Sally Rooney (born 20 February 1991) is an Irish author and screenwriter. She has published three novels: Conversations with Friends (2017), Normal People (2018), and Beautiful World, Where Are You (2021). Both Normal People and Conversations with Friends were adapted into television series by Hulu, RTÉ, Screen Ireland and the BBC, in 2020 and 2022, respectively. Rooney's work has garnered critical acclaim and commercial success, and she is regarded as one of the foremost millennial writers.

Early life and education
Rooney was born in Castlebar, County Mayo, in 1991, where she also grew up and lives today, after studying in Dublin and a stint in New York City. Her father, Kieran Rooney, worked for Telecom Éireann and her mother, Marie Farrell, ran an arts centre. Rooney has an older brother and a younger sister. She studied English at Trinity College Dublin (TCD), where she was elected a scholar in 2011. She started (but did not complete) a master's degree in politics there, completing a degree in American literature instead, and graduated with an MA in 2013.

While attending Trinity College Dublin, Rooney was a university debater and eventually became the top debater at the European Universities Debating Championships in 2013, later writing of the experience. Before becoming a writer, she worked for a restaurant in an administrative role.

Career

Early career
Rooney completed her first novel—which she has described as "absolute trash"—at the age of 15. Her first published work was two poems in The Stinging Fly, submitted to the magazine when she was still in secondary school. She began writing "constantly" in late 2014. She completed her debut novel, Conversations with Friends, while studying for her master's degree in American literature. She wrote 100,000 words of the book in three months.

In 2015, her essay "Even If You Beat Me", about her time as the "top competitive debater on the continent of Europe", was seen by an agent, Tracy Bohan, of the Wylie Agency, and Bohan contacted Rooney. Rooney gave Bohan a manuscript, and Bohan circulated it to publishers, receiving seven bids.

She had seen my story and wondered whether I had anything else she could read... But I didn’t send her anything for ages... I don’t know why. I didn't want her to see this shoddy draft.

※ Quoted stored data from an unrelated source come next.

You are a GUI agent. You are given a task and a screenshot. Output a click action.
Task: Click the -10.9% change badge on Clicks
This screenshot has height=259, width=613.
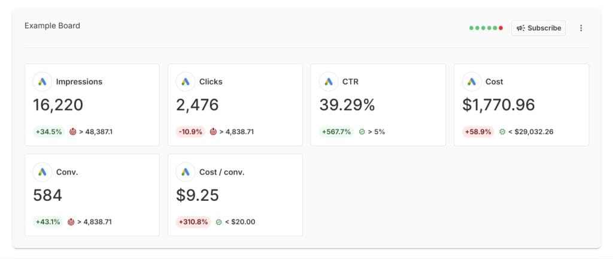pos(192,131)
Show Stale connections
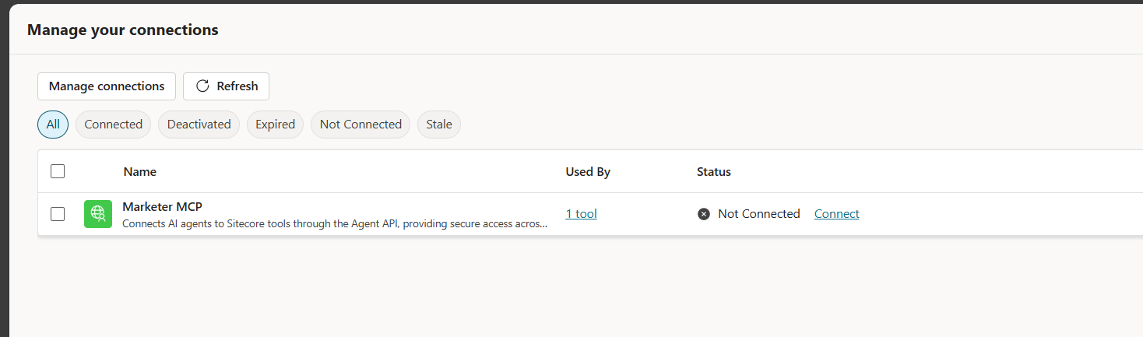 [x=439, y=125]
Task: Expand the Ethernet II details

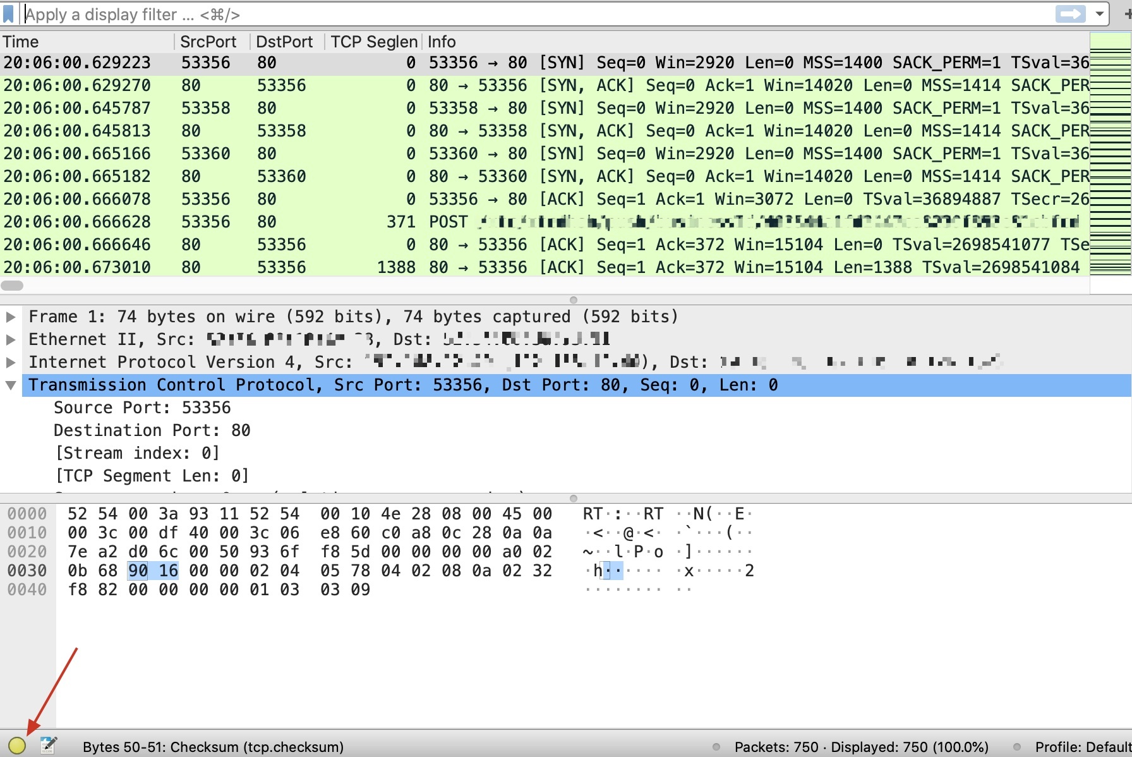Action: tap(11, 339)
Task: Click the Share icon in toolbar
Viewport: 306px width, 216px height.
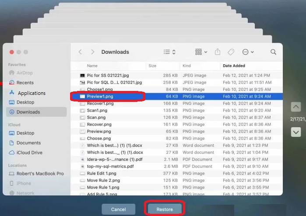Action: pos(218,52)
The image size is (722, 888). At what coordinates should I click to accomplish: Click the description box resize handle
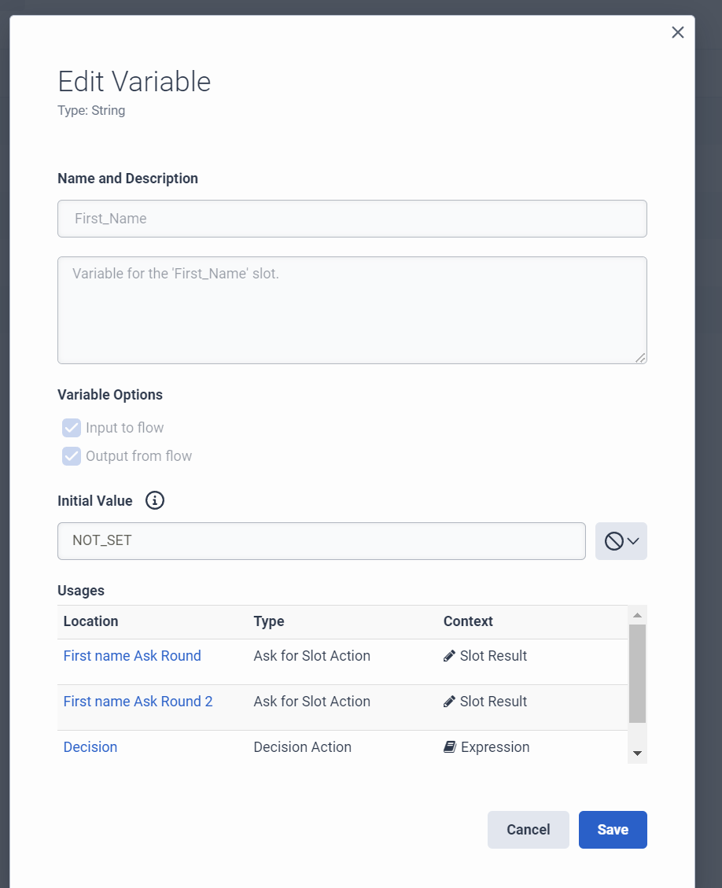(640, 358)
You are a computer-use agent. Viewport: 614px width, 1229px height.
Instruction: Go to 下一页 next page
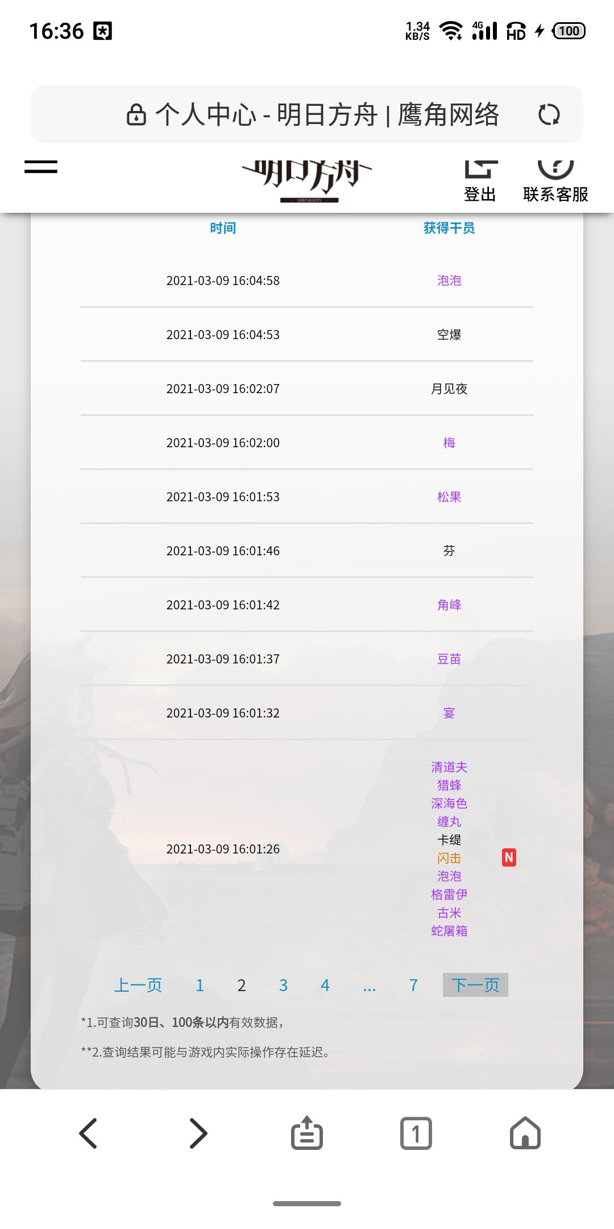coord(475,985)
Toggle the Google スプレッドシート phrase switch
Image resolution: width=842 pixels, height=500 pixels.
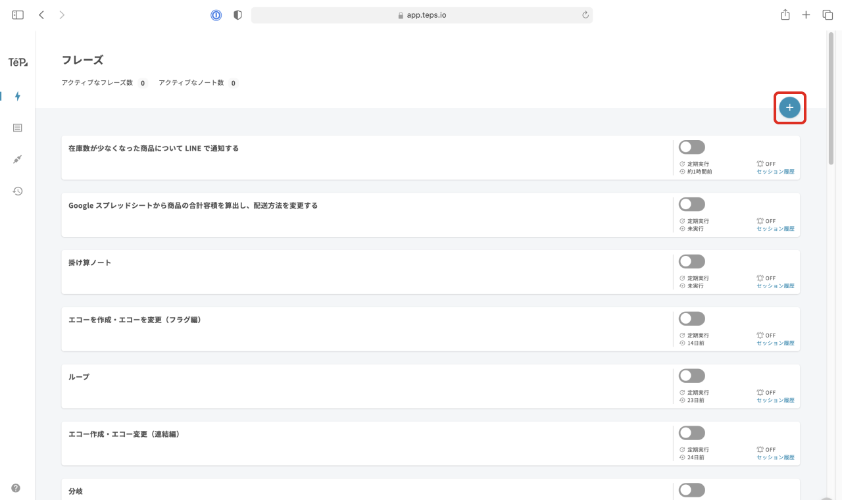point(691,205)
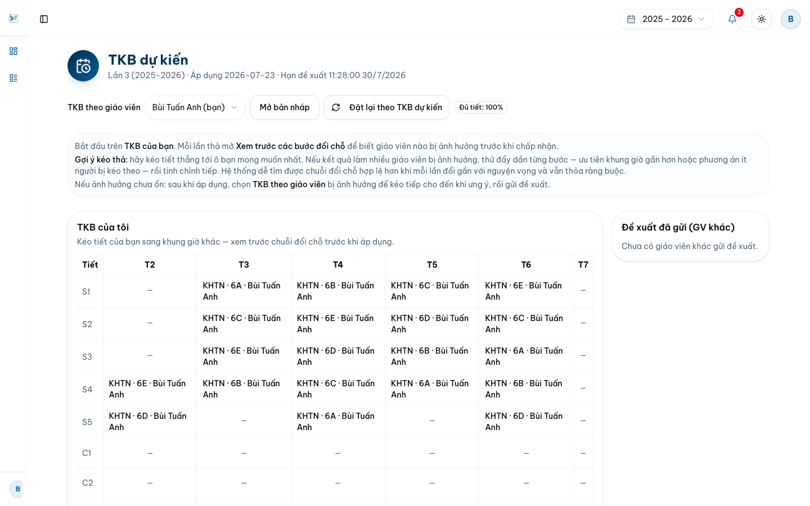Expand the 2025 - 2026 school year dropdown

coord(666,19)
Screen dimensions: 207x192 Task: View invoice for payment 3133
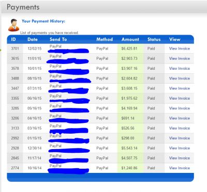tap(180, 129)
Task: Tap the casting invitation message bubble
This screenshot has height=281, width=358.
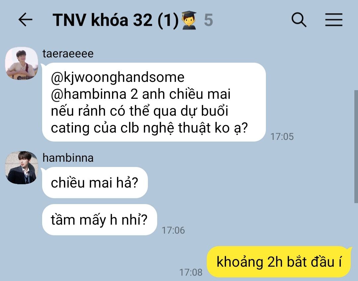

Conversations with Friends (2017)

Rooney signed with Tracy Bohan of the Wylie Agency, and Conversations with Friends was subject to a seven-party auction for its publishing rights, which were eventually sold in 12 countries. The novel was published in June 2017 by Faber and Faber. It was nominated for the 2018 Swansea University International Dylan Thomas Prize, and the 2018 Folio Prize, and won the 2017 Sunday Times/Peters Fraser & Dunlop Young Writer of the Year Award.

In March 2017, her short story "Mr Salary" was shortlisted for the Sunday Times EFG Private Bank Short Story Award. In November 2017, Rooney was announced as editor of the Irish literary magazine The Stinging Fly. She was a contributing writer to the magazine. She oversaw the magazine's two issues in 2018, before handing the editorship over to Danny Denton. She remains a contributing editor to the magazine.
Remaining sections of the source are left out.